Una commedia ipirata al celeberrimo testo del filosofo olandese è quella che dirigono Claudia Negrin e Michele Bottini. Commedia, beh, è un’esagerazione, ma tanto, stiamo parlando di pazzia, perciò ogni termine va bene, ogni emozione e suo opposto vanno bene. Anche interrompere la Pazzia stesse, mentre parla e si dimena simpaticamente sul palco, va bene. Infatti, la povera Pazz(i)a viene più volte interrotta proprio dai suoi pazzi attori, presi a prestito anche da Shakespeare e Pirandello.

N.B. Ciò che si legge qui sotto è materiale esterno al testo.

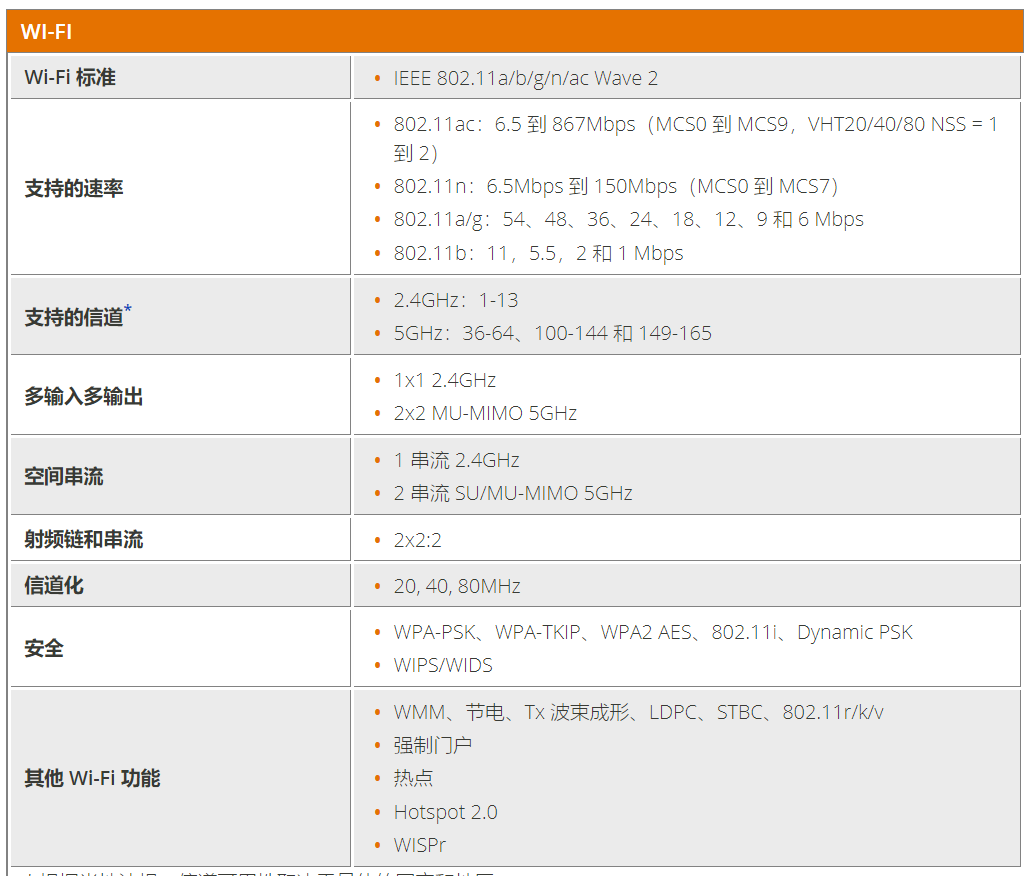Click the 空间串流 row label

point(64,477)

Dapprima arriva l’Oscenità, attraente e malridotta, attaccata alla bottiglia di vino come unico residuo della propria identità, violata da tutto e tutti, irrispettosa degli altri e di sé stessa – e perciò completamente folle e capace di ogni azione; poi è la volta di una desperate housewife, che sopporta a stento tutta una vita di angherie, con la pazienza che va esurendosi, il sorriso forzato e isterico stampato in faccia e il fucile carico a portata di mano, decisamente, completamente, pazza anche lei; proprio come il pazzo che vuole convincerci di non esserlo, perché lui lo sa, al contrario di noialtri, che non sappiamo di esserlo, di essere pazzo, e lo fa apposta a fare il pazzo per stare con gli altri pazzi (?) e il suo discorso nonsense si arrotola così su sé stesso in modo difficilmente intellegibile sia da un pazzo che da uno sano. La Pazzia torna nuovamente in scena a latere di ogni quadro per difendersi e riprendere il suo discorso, ma intervine ancora un personaggio, il lato “sano, scientifico” della follia, quello inquadrato, con uno psicologo nello studio e il suo cliente pagante , dove però i ruoli sono facilmente e allenianamente scambiabili.

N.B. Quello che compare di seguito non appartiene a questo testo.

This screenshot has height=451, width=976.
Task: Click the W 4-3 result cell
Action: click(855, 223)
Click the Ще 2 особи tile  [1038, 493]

In questo Elogio della follia gli attori sono dei magnifici folli e la loro follia recitata ben si trasmette al pubblico, sia quando triste (come quella della desolata Ofelia) sia quando delirante e con risate isteriche, tipico dei nostri tristi, pazzi, tempi. Il testo di Erasmo è la base su cui si muove questa tragicomica rappresentazione dell’umanità in varie vesti, che nei secoli, a quanto pare, non smette di onorare la sua dea, ossia la Follia. Perché forse è la giusta dose di follia quella che serve a rendere migliori le nostre vite e il mondo intero – o forse perché non riusciamo a stare senza.